**STATED PROBLEM:** In the lines from the one containing "Task: Reply to Dallas Kimber's comment" through the last line, swap "caret" for "arrow" and give those lines again with nothing else changed.

Element and text location lines:
....................
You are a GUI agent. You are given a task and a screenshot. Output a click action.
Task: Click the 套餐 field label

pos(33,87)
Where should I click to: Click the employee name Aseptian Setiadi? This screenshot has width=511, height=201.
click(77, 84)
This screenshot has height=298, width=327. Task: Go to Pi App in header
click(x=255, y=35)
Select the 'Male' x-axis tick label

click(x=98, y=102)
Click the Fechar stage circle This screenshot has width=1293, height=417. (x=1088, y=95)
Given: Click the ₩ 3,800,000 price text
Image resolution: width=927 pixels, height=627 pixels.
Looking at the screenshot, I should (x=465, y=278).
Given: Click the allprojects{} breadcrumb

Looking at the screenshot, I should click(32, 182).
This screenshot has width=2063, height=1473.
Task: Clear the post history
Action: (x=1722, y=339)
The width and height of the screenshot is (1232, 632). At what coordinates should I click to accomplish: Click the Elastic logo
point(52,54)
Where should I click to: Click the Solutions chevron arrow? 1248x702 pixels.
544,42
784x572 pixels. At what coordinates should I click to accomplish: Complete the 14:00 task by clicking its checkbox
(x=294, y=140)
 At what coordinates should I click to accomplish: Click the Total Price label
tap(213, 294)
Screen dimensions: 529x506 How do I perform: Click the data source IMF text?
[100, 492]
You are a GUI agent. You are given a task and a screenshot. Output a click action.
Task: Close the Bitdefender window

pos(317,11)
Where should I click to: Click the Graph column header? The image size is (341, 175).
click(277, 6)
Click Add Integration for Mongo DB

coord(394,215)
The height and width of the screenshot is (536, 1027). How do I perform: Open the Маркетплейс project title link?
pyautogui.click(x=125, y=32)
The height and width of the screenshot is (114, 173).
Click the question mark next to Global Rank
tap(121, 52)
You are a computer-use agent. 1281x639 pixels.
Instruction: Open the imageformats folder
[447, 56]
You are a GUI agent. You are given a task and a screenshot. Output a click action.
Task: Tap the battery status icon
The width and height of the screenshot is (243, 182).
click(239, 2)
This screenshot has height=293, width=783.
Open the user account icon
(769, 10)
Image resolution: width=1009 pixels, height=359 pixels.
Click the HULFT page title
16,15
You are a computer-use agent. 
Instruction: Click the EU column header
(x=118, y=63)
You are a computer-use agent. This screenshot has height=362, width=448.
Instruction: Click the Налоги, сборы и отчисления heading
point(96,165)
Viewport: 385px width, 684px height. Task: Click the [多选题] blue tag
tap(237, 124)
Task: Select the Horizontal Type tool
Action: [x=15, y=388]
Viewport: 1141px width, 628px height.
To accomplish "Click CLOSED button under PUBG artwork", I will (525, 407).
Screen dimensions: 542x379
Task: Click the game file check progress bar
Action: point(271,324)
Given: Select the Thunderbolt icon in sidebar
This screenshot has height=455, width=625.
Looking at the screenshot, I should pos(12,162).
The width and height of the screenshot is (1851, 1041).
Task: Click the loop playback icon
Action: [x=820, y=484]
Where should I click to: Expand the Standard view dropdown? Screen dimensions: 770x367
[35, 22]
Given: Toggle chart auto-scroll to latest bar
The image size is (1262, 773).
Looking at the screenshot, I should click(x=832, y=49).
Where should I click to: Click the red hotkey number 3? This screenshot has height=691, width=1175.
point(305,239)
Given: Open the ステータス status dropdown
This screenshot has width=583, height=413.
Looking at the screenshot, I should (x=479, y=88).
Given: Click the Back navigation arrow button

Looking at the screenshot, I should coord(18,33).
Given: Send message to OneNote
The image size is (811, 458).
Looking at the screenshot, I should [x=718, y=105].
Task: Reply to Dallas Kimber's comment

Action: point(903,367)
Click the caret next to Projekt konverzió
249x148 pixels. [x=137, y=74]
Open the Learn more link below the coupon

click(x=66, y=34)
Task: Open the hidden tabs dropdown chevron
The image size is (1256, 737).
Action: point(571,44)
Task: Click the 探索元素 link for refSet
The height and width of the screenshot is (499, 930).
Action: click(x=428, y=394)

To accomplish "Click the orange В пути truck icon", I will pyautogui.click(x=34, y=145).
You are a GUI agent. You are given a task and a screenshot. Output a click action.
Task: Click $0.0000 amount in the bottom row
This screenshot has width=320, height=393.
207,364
....................
**ANSWER TO THIS PROBLEM:**
Task: Reply to Dallas Kimber's comment

Action: point(903,367)
Click the arrow next to Projekt konverzió
249x148 pixels. [x=137, y=74]
Open the Learn more link below the coupon

click(x=66, y=34)
Task: Open the hidden tabs dropdown chevron
The image size is (1256, 737).
Action: point(571,44)
Task: Click the 探索元素 link for refSet
The height and width of the screenshot is (499, 930).
Action: click(x=428, y=394)

To accomplish "Click the orange В пути truck icon", I will pyautogui.click(x=34, y=145).
You are a GUI agent. You are given a task and a screenshot. Output a click action.
Task: Click $0.0000 amount in the bottom row
This screenshot has width=320, height=393.
207,364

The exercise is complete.